WZZO
- Bethlehem, Pennsylvania; United States;
- Broadcast area: Lehigh Valley
- Frequency: 95.1 MHz (HD Radio)
- Branding: 95.1 ZZO

Programming
- Language: English
- Format: Active rock
- Affiliations: iHeartRadio; Premiere Networks;

Ownership
- Owner: iHeartMedia; (iHM Licenses, LLC);
- Sister stations: WAEB; WAEB-FM; WSAN;

History
- First air date: February 16, 1946; 80 years ago
- Former call signs: WGPA-FM (1946–1973); WEZV (1973–1978);

Technical information
- Licensing authority: FCC
- Facility ID: 14375
- Class: B
- ERP: 30,000 watts
- HAAT: 192 meters (630 ft)
- Transmitter coordinates: 40°37′13.4″N 75°17′35.6″W﻿ / ﻿40.620389°N 75.293222°W

Links
- Public license information: Public file; LMS;
- Webcast: Listen live (via iHeartRadio)
- Website: 951zzo.iheart.com

= WZZO =

Radio station in Bethlehem, Pennsylvania

WZZO (95.1 FM "95.1 ZZO") is a commercial radio station licensed to Bethlehem, Pennsylvania. Owned by iHeartMedia, the station broadcasts an active rock radio format.

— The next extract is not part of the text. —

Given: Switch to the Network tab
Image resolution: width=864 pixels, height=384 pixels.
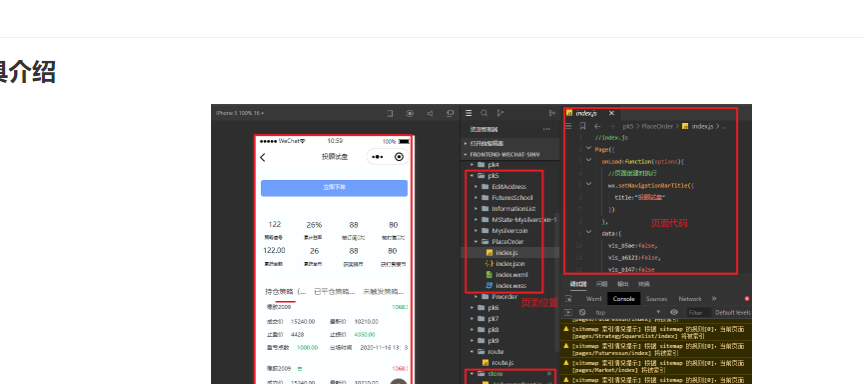Looking at the screenshot, I should [x=690, y=299].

Its studio and offices are in the iHeart Broadcasting Complex in Whitehall Township.

WZZO has an effective radiated power (ERP) of 30,000 watts, covering the Lehigh Valley metropolitan region of Pennsylvania and New Jersey. Its transmitter is located off Severn Lane, near Interstate 78 in Lower Saucon Township.

==History==
===20th century===
WZZO first signed on the air on February 16, 1946, as WGPA-FM, owned and operated by The Express-Times. The broadcast was simulcast during daylight hours with sister station WGPA. The AM 1100 station is authorized by the Federal Communications Commission to broadcast only from sunrise to sunset, so programming continued on FM station until 11 pm. At that time WGPA-FM used a sub-carrier to broadcast instrumental beautiful music from reel-to-reel tapes for playing over paging systems inside retail businesses. Eventually, that same beautiful music sound was airing on WGPA-FM.

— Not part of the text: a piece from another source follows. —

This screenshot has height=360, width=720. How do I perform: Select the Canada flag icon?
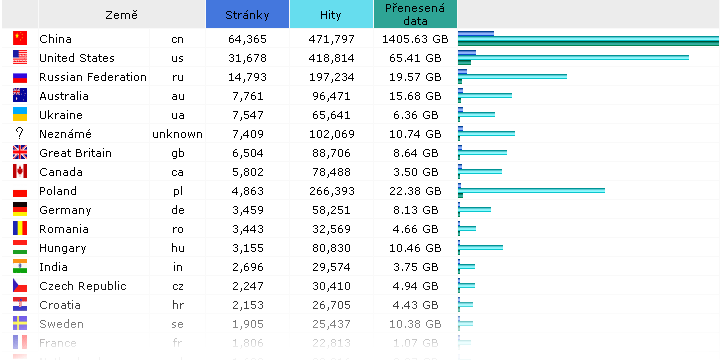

In 1973, when WGPA-AM and FM were sold by The Globe-Times to Holt Broadcasting, the new owners changed the FM call sign to WEZV to reflect the FM's easy listening radio format with the EZ in the call letters standing for "Easy" and the V representing "Valley" as in Lehigh Valley.

In 1978, WGPA and WEZV were sold to different owners, and WEZV's call letters changed to WZZO and the format switched to album-oriented rock, which continues to this day.

The broadcast tower remains at its original location off Applebutter Road in Lower Saucon Township and can be spotted from I-78 between the exits for Route 412 and Route 33. The original broadcast studios were at 428 Brodhead Avenue, which now serves as a Lehigh University building in Bethlehem. Before moving to Whitehall Township, the WZZO broadcast studios were located in the Westgate Mall in Bethlehem.

===21st century===
On February 24, 2019, WZZO's Facebook page announced that morning host "The Bearman" had died unexpectedly.

On June 12, 2023, WZZO shifted its format from classic rock to active rock, adding more 90s, 2000s, and current rock into its playlist. The station was not able to overtake WODE-FM in the classic rock format, registering a 4.1 share while rival classic rock WODE-FM is on the top, leading the market with a 11.4 share in the April 2023 Nielsen Audio Ratings.

==Programming==
WZZO programming from Monday through Friday includes Rover's Morning Glory from WMMS in Cleveland in morning drive time.

In 2008, the Lehigh Valley IronPigs minor league baseball team began broadcasting their games on WZZO.